In this section, you need to achieve the following goals:

  • Understand the ideas behind data collection scheme design
  • Learn the writing specifications for data collection schemes
  • Write data collection schemes based on business requirements

1. What is data collection scheme design

To collect user behavior data, it is necessary to clarify the target behaviors to be collected based on business analysis needs, and further determine where and what kind of tracking points should be placed. The output of this process is generally referred to as a "Data Requirements Document (DRD)". In most internet companies, the standardized product iteration process involves the business-side product manager simultaneously producing a "Product Requirements Document (PRD)" and the data product manager or analyst producing a DRD, allowing both parties' requirements to enter development and testing simultaneously.

Since the underlying data model of Sensors Analytics is an event + user model, tracking points are referred to as "events" within Sensors Analysis, and tracking requirements are collectively referred to as "data collection scheme design". To complete this section, you will need to use the "Data Collection Scheme" template provided by Sensors Data. Please contact the corresponding Customer Success or Analyst for access to the template.

2. Ideas behind data collection scheme design

The core ideas behind data collection scheme design can be summarized as follows:

  1. Break down user behavior into individual clicks or browsing actions;
  2. Abstract the target actions that need to be analyzed as "events" and add event dimensions;
  3. Refine the data collection scheme design as a whole according to business requirements;

We have recorded a video tutorial on this topic, Design Ideas for Data Collection Schemes. If you still have questions after watching it, please contact the corresponding analyst.

3. Data Collection Scheme Template

To help you understand the data collection scheme template, we have recorded another tutorial video, Data Collection Scheme Template. If you still have questions after watching it, please contact the corresponding analyst.

4. Common Issues in Data Collection Scheme Design

4.1. Designing Events Based on Scenarios

For similar scenarios, such as submitting ticket orders or flight orders, should each scenario be designed as a separate event or combined into one event? There are two design approaches to consider:

A. Design them as the same event. Applicable scenarios: Events require similar properties; overall analysis is the focus.
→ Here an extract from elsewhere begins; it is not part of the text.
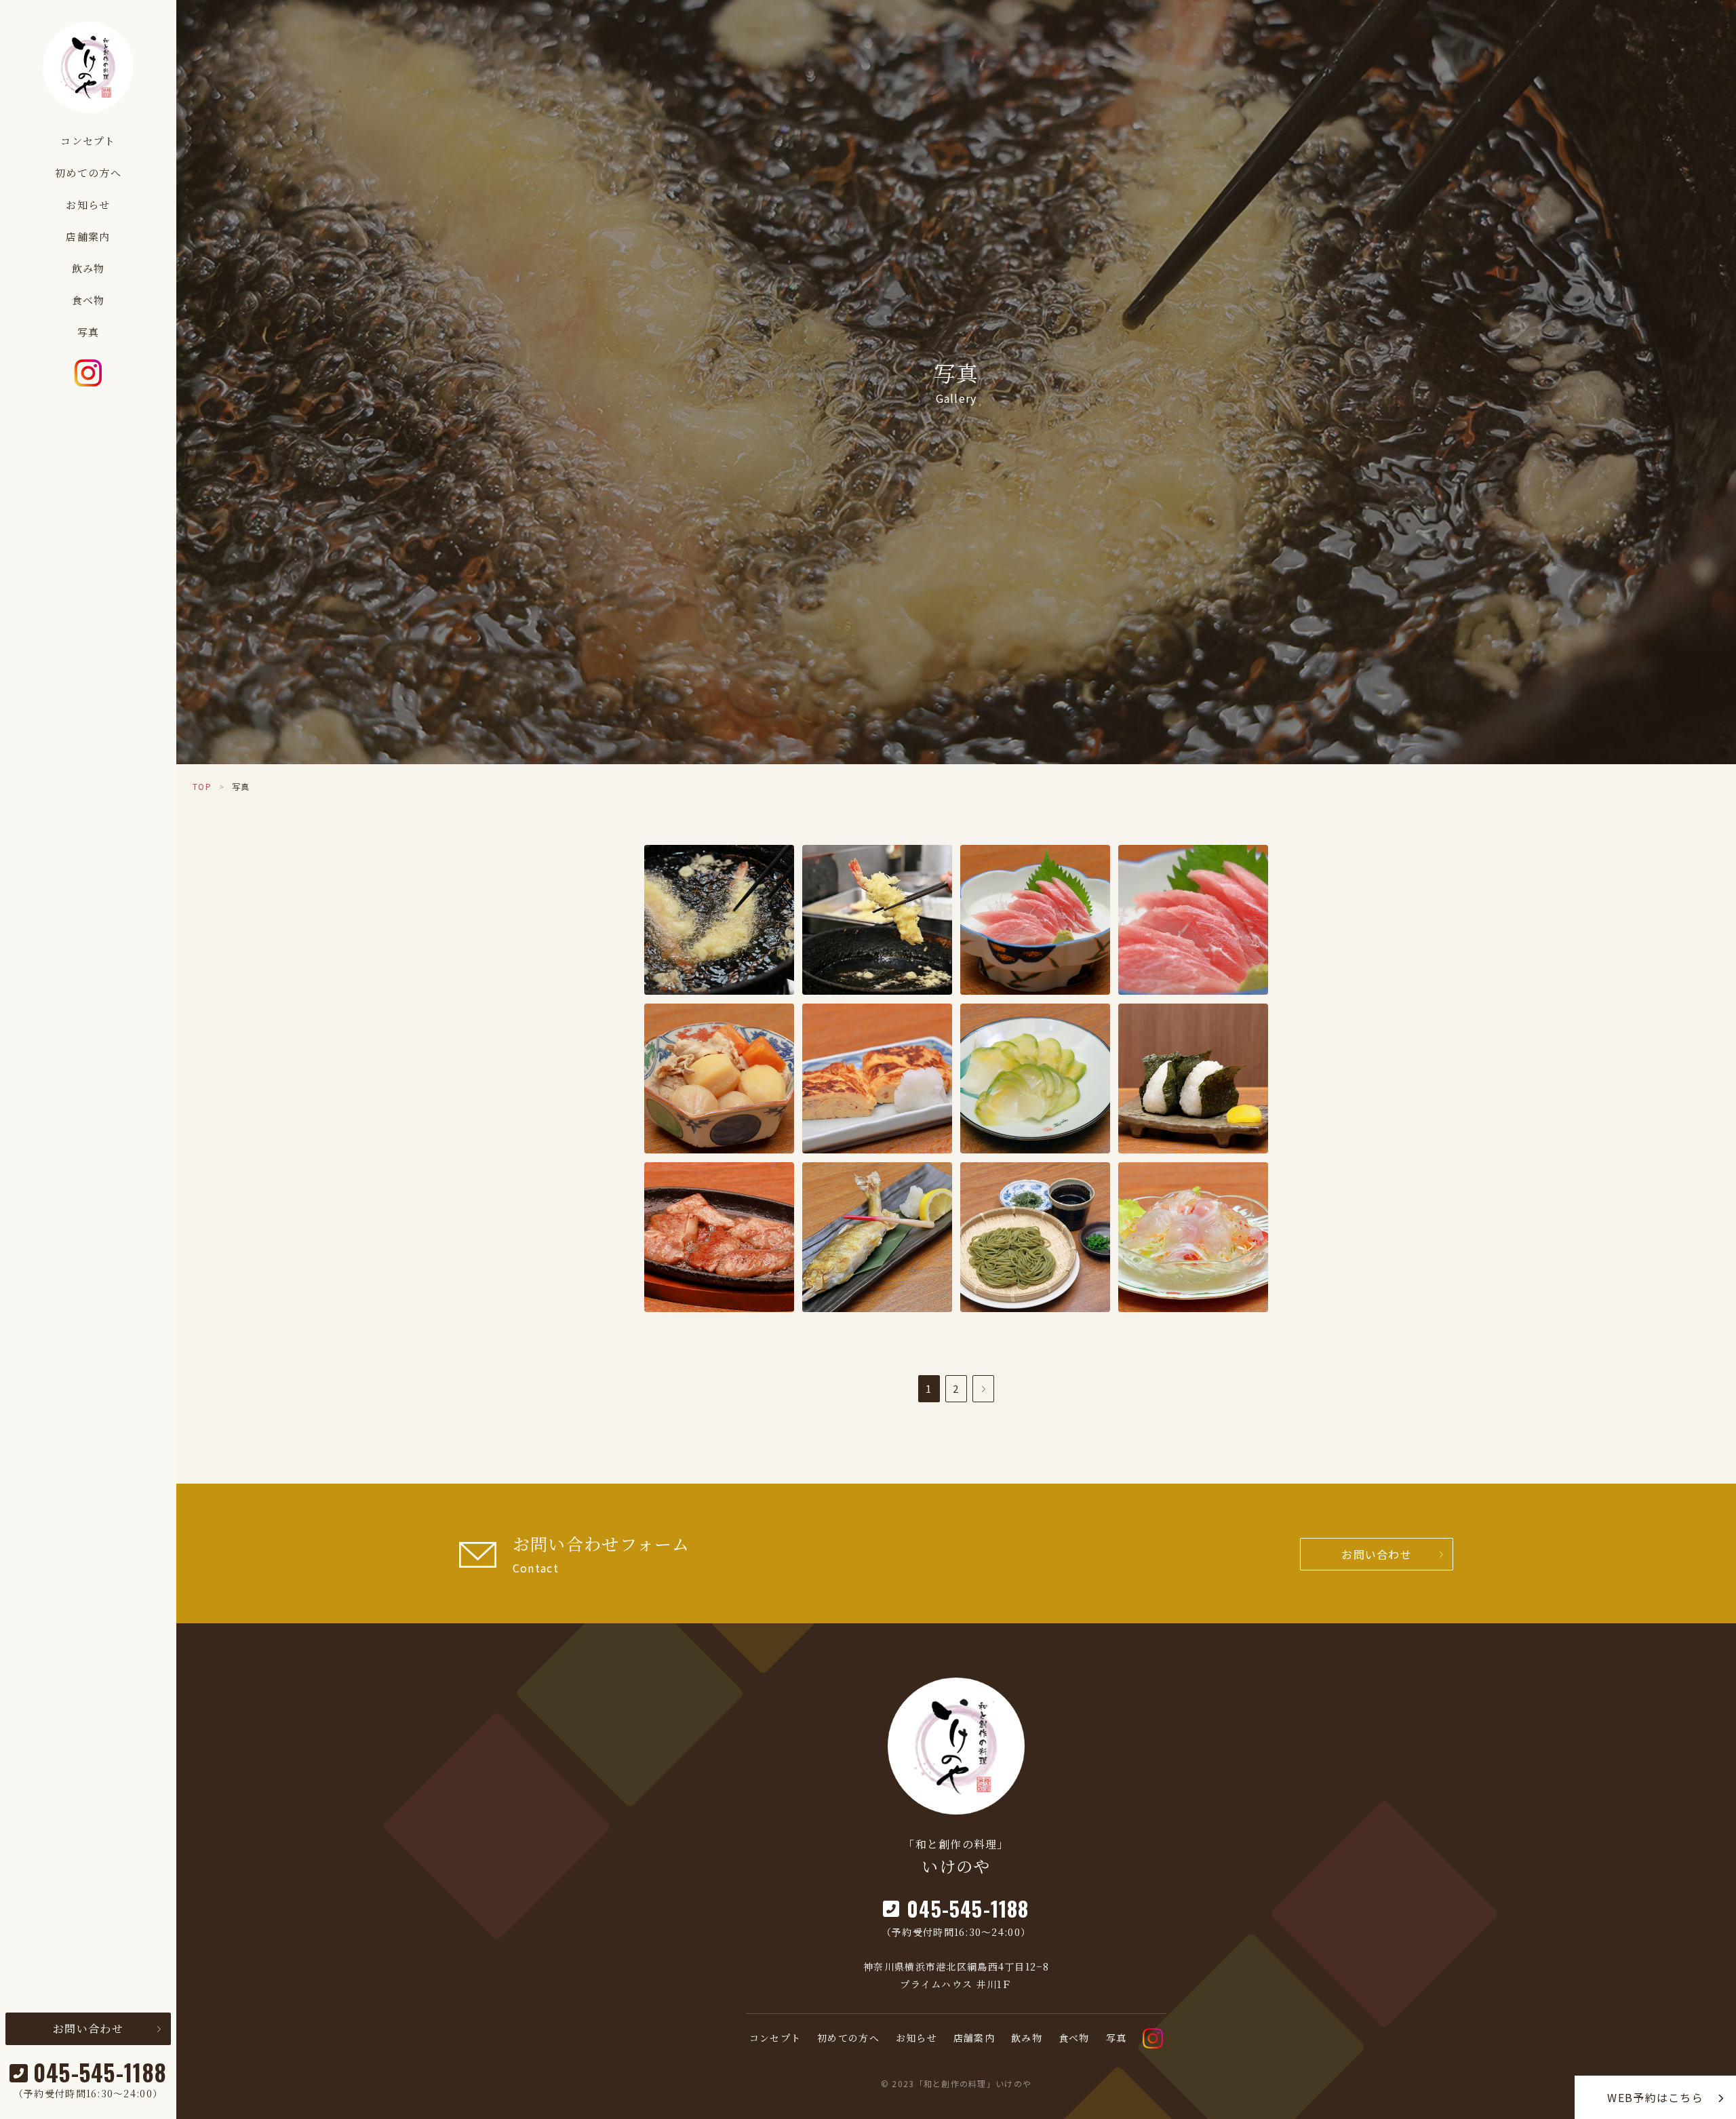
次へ (983, 1388)
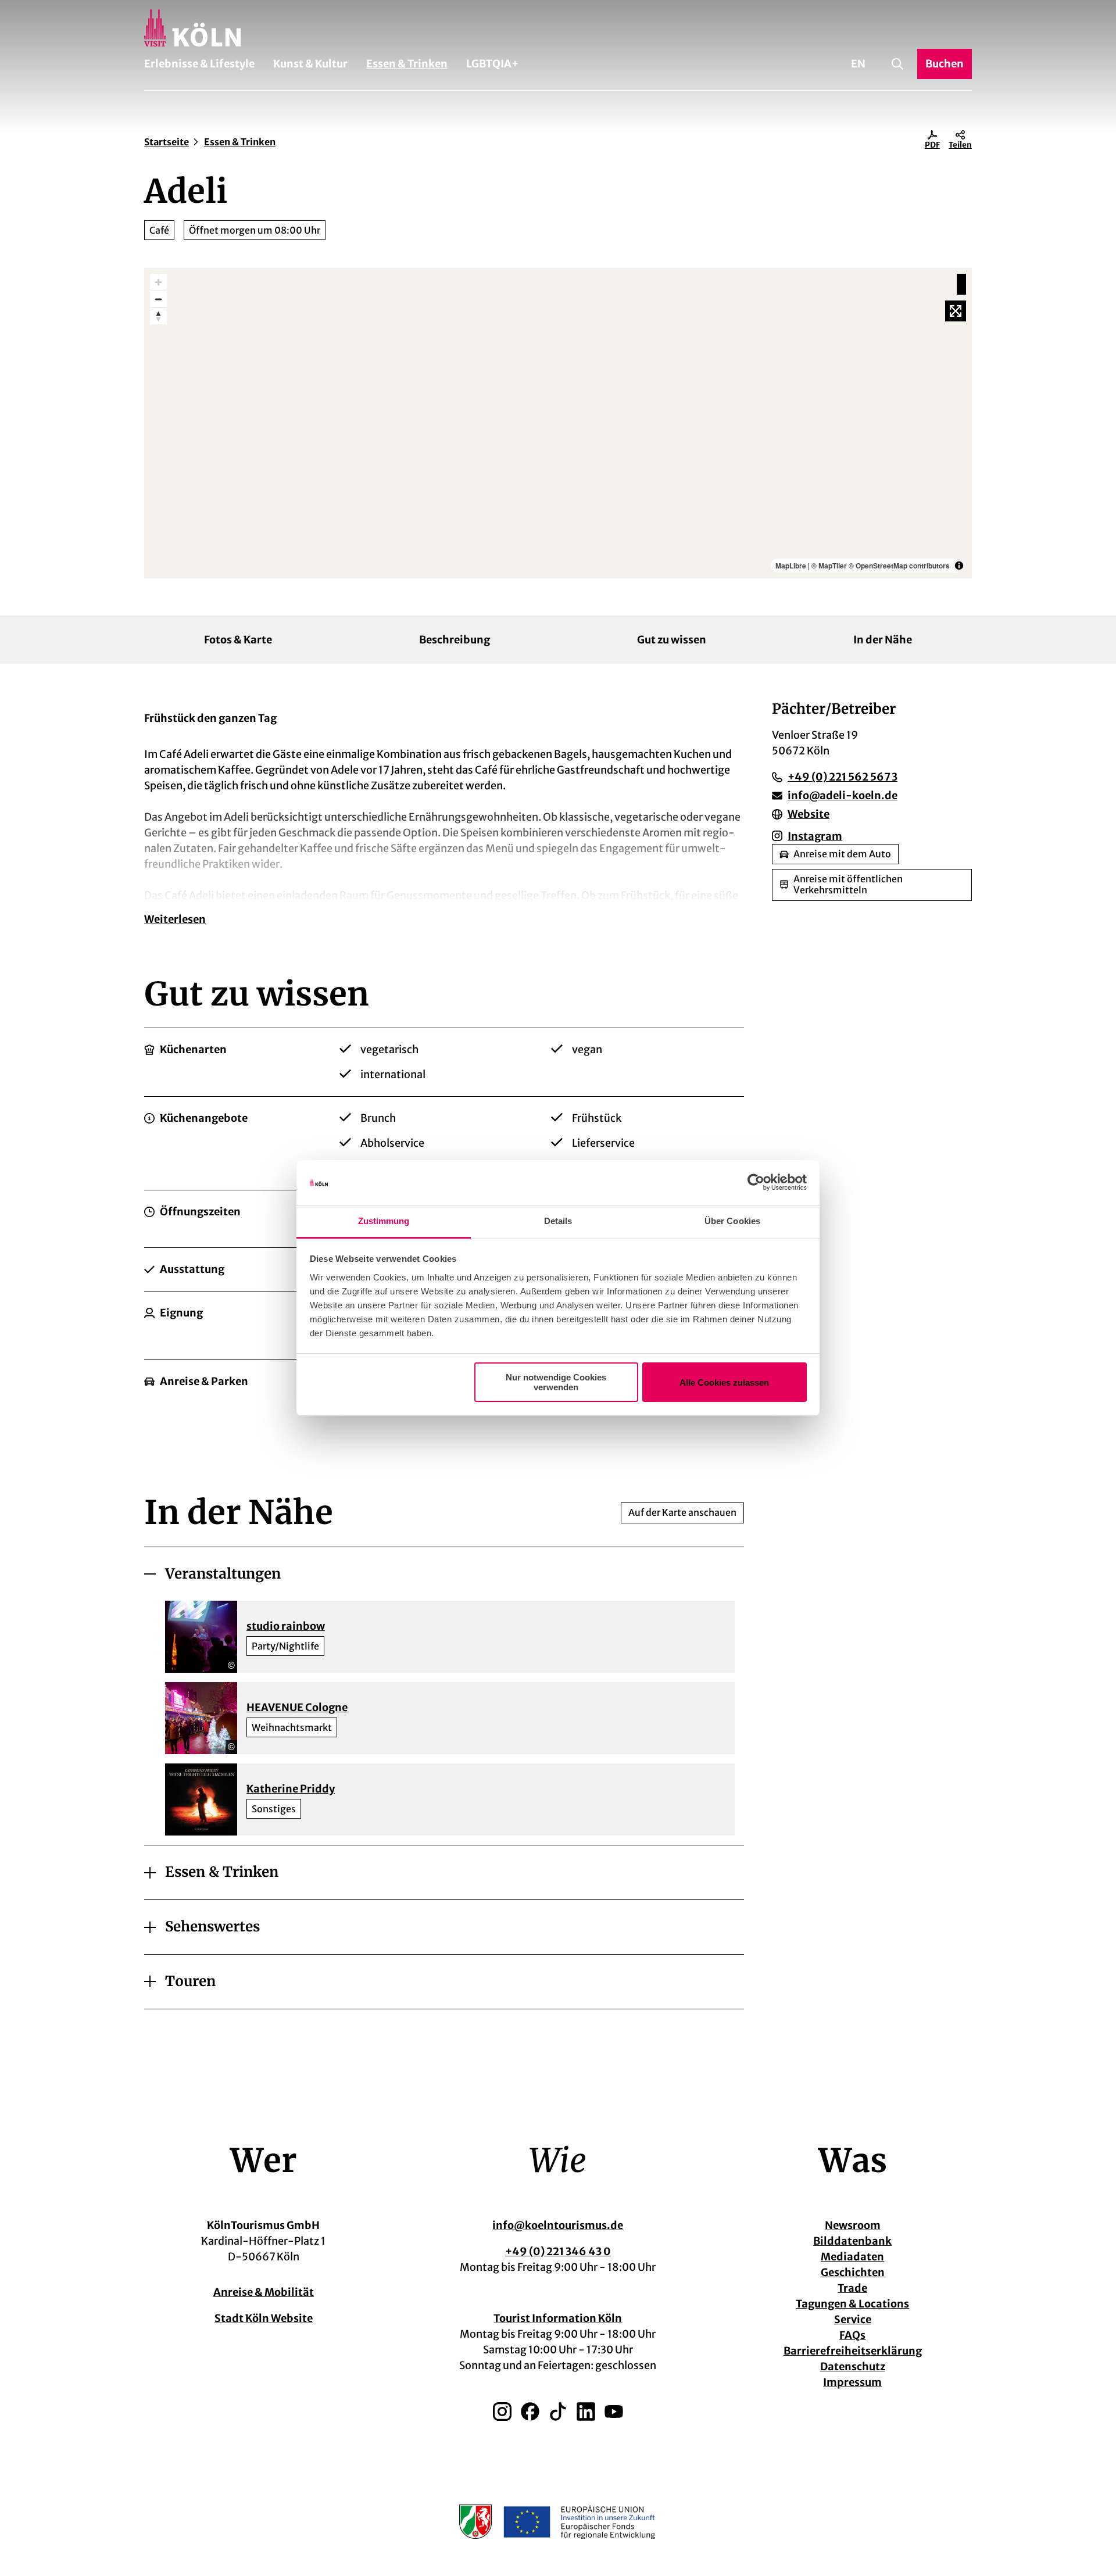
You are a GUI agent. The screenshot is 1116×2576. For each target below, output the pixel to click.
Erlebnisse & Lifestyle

B. Different events are designed for different scenarios: The attributes required for each event are very different, and the analysis scenarios are diverse. If this approach is adopted, it is also recommended to use the same attribute names for some common attributes to facilitate overall analysis using the "virtual event" feature in the future.

Example: When simply tracking the clicks of three buttons A, B, and C, there is no need to create three separate events like "click button A", "click button B", and "click button C". Instead, create a single event "click button" and pass the names of buttons A, B, and C as the attribute "button name".

4.2. Passive event

Passive event: In some scenarios, such as funnel analysis and retention analysis in Sensors Analytics, events need to be triggered by the same user. In such cases, passive events can be used. For example, after a user submits authentication information, the authentication process is not triggered by the user actively, so it can be set as a passive event.

4.3. Custom metric calculation requirements

In custom metric calculations in event analysis, arithmetic calculations can be performed on various event metrics. For properties that need to be calculated, their value types need to be numerical.

4.4. Considerations for the Users table

• Unilateral and bilateral users

Unilateral or bilateral classification is only relevant for products with multiple user identities. Unilateral users refer to products with only one type of user, such as fitness apps like Keep or messaging tools like QQ. Bilateral users can be found in O2O products, where users can be both regular consumers and merchants. Depending on the product, user identification and corresponding attributes need to be designed in advance.

• Slowly-changing dimensions

If there are attributes that may change over time, such as a user's VIP level, it is not sufficient to only store this information as user attributes in the user table. It is also necessary to record the "current VIP level at the time of the event" as an attribute in the event table. This is because the statistics of the current VIP level and the VIP level at the time of the event are two different scenarios.